#### Data to use
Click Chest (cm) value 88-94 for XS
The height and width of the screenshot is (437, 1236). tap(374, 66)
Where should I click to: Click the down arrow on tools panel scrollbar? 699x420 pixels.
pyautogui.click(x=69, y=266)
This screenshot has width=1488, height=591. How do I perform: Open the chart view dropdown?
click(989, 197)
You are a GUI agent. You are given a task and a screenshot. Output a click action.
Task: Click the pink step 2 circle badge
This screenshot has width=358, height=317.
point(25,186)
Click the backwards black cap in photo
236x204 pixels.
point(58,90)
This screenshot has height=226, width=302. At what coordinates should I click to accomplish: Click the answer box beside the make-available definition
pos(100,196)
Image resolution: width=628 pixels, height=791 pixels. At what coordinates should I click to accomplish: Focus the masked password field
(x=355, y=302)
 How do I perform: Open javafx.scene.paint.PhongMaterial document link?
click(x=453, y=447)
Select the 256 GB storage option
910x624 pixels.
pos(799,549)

...

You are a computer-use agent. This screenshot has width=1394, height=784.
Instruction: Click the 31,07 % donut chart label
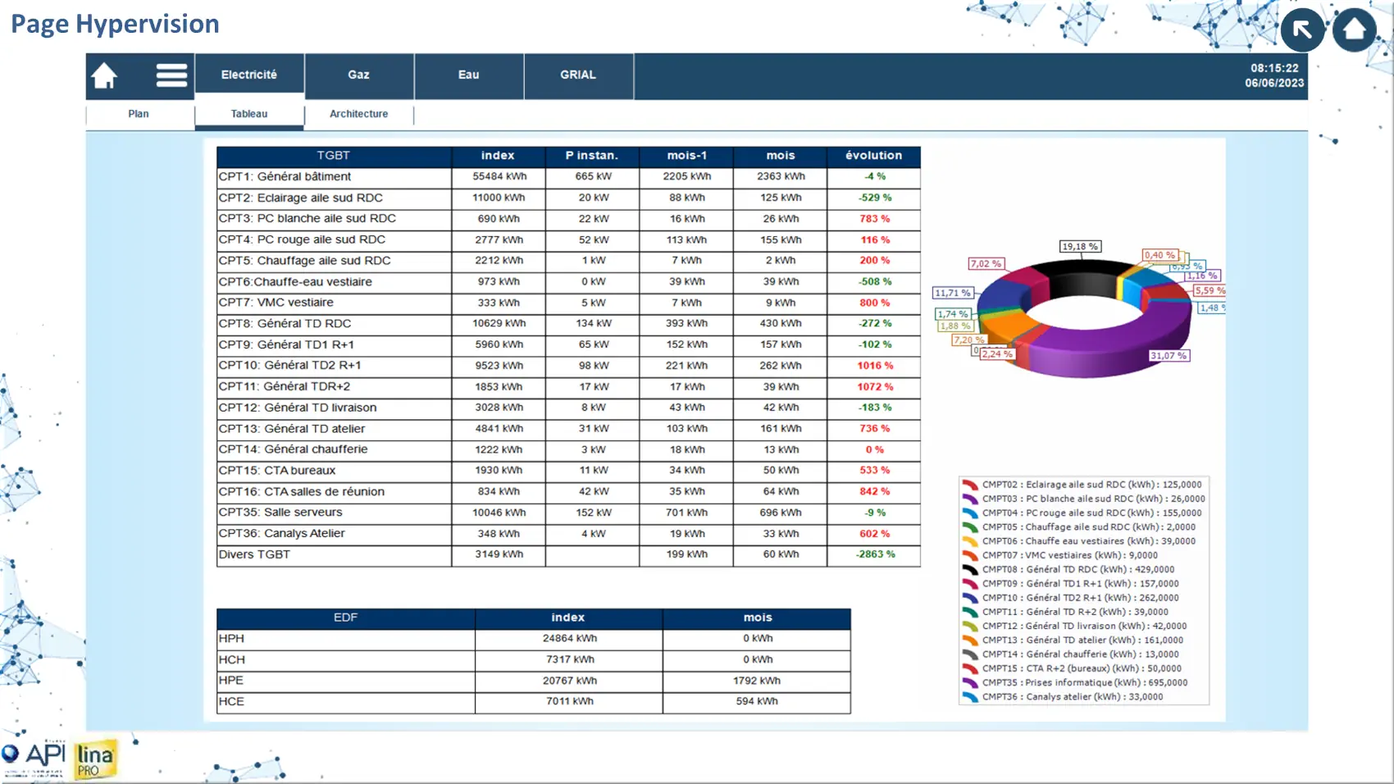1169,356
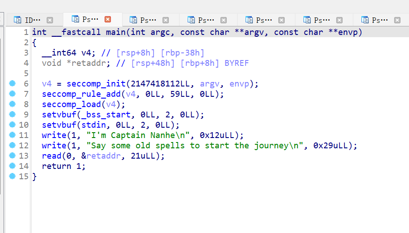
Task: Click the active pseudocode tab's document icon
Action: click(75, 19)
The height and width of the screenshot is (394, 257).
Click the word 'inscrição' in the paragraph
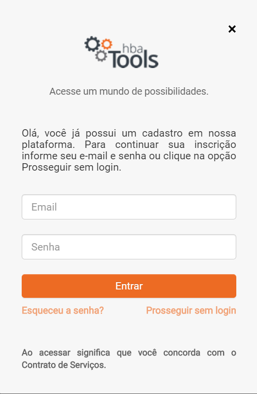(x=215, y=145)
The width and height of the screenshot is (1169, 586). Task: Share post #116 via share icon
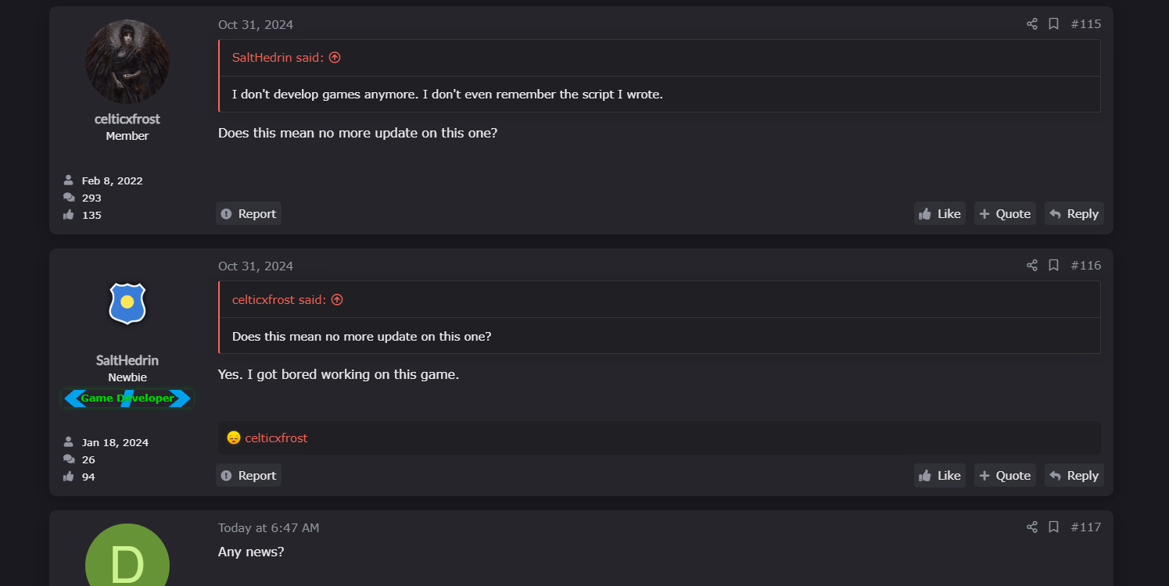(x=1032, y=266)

==

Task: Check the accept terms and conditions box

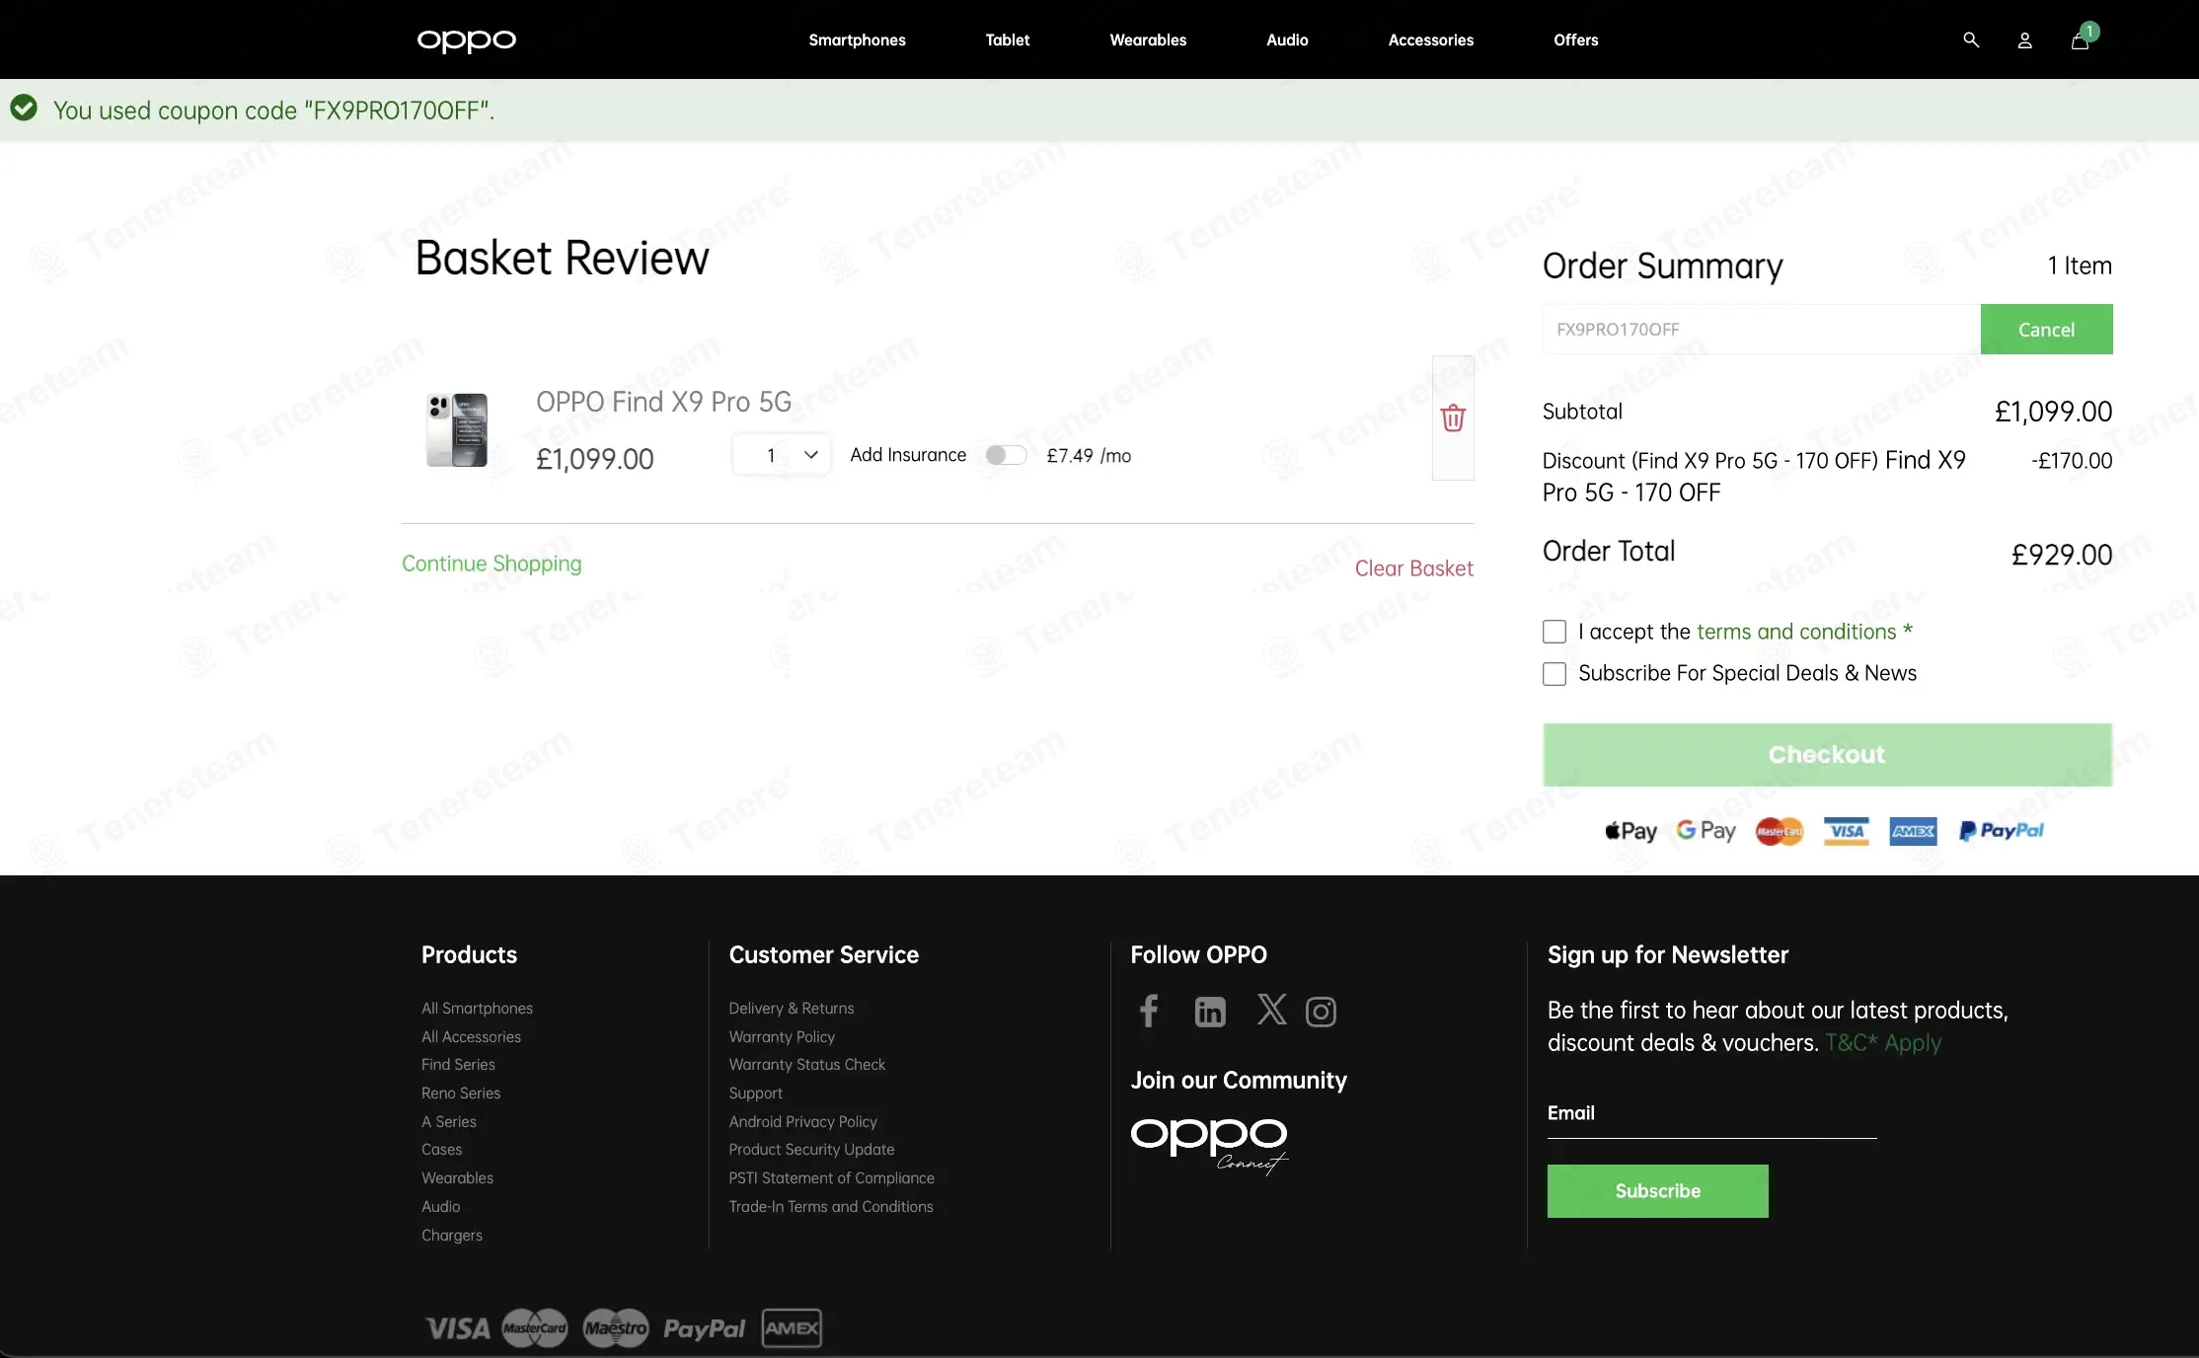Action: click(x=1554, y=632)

#### Your instructions
Reproduce each line of the entries in which the word "agent" is found.

#### Your response
You are a GUI agent. You are given a task and a screenshot. Output a click action.
You are a computer-use agent. This screenshot has width=1394, height=784.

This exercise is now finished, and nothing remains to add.